Daily Dose Of Jazz…
Stan Levey was born in Philadelphia, Pennsylvania on April 5, 1926, the son of a car salesman and boxing promoter. A self-taught prodigy, at age 16 Levey went to a local club where Dizzy Gillespie was headlining and convinced him to let him sit in on drums. So impressed was Dizzy that he offered the youngster an opportunity to join the group full-time. Taking some heat for recruiting a white, Jewish 16 year old to anchor his band, Dizzy simply responded – “show me a better black drummer and I’ll hire him”.
Levey joined the group, relocated to New York City with Dizzy, joined a small band led by Coleman Hawkins featuring Thelonious Monk, cut his first recording session with Art Tatum, played with Ben Webster and sat in with Woody Herman’s First Herd when regular drummer was unavailable.
In 1945 Levey joined Charlie Parker’s Quintet and when Dizzy and Charlie joined forces later that year they kept Levey and brought in bassist Al Haig and pianist Curly Russell.
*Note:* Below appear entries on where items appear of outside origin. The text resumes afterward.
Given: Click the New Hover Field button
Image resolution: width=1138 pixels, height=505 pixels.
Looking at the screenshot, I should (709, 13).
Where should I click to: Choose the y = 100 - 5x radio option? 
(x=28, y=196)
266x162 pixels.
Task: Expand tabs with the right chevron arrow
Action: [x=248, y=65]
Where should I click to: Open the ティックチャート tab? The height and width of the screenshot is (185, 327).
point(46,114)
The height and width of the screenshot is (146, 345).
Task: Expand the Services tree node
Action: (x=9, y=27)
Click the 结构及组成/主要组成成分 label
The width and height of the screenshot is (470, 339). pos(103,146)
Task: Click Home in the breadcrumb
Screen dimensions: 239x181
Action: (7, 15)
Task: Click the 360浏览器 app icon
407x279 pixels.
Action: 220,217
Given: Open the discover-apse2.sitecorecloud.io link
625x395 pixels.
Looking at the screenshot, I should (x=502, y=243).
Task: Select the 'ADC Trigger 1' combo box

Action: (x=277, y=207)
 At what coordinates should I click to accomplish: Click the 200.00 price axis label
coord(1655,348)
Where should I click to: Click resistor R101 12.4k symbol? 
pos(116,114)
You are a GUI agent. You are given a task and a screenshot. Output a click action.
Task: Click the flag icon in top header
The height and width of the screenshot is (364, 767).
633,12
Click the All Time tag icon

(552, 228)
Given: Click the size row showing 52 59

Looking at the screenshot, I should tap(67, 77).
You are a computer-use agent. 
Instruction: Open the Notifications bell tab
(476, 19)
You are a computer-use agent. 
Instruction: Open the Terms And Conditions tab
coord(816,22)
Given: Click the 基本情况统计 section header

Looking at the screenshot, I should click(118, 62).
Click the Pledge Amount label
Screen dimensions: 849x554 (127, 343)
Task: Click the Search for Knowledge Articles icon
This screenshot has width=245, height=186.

Considered the first and most innovative bebop lineup in history and it was during this period that classic standards like “A Night In Tunisia”, “Manteca” and Groovin’ High” were written.
During the late 40’s Levey toured with Norman Granz’s Jazz At The Philharmonic, in 1951 returned to Philly and formed his own band, worked five years with Stan Kenton, settled on the West coast joining Howard Rumsey’s Lighthouse All Stars and his drumming would influence the emerging West Coast jazz sound. He increased his session playing backing the likes of Sinatra, Fitzgerald, Holiday and Streisand. He played on over three hundred soundtracks for television and film, and turned his passion for photography into shooting a number of record covers.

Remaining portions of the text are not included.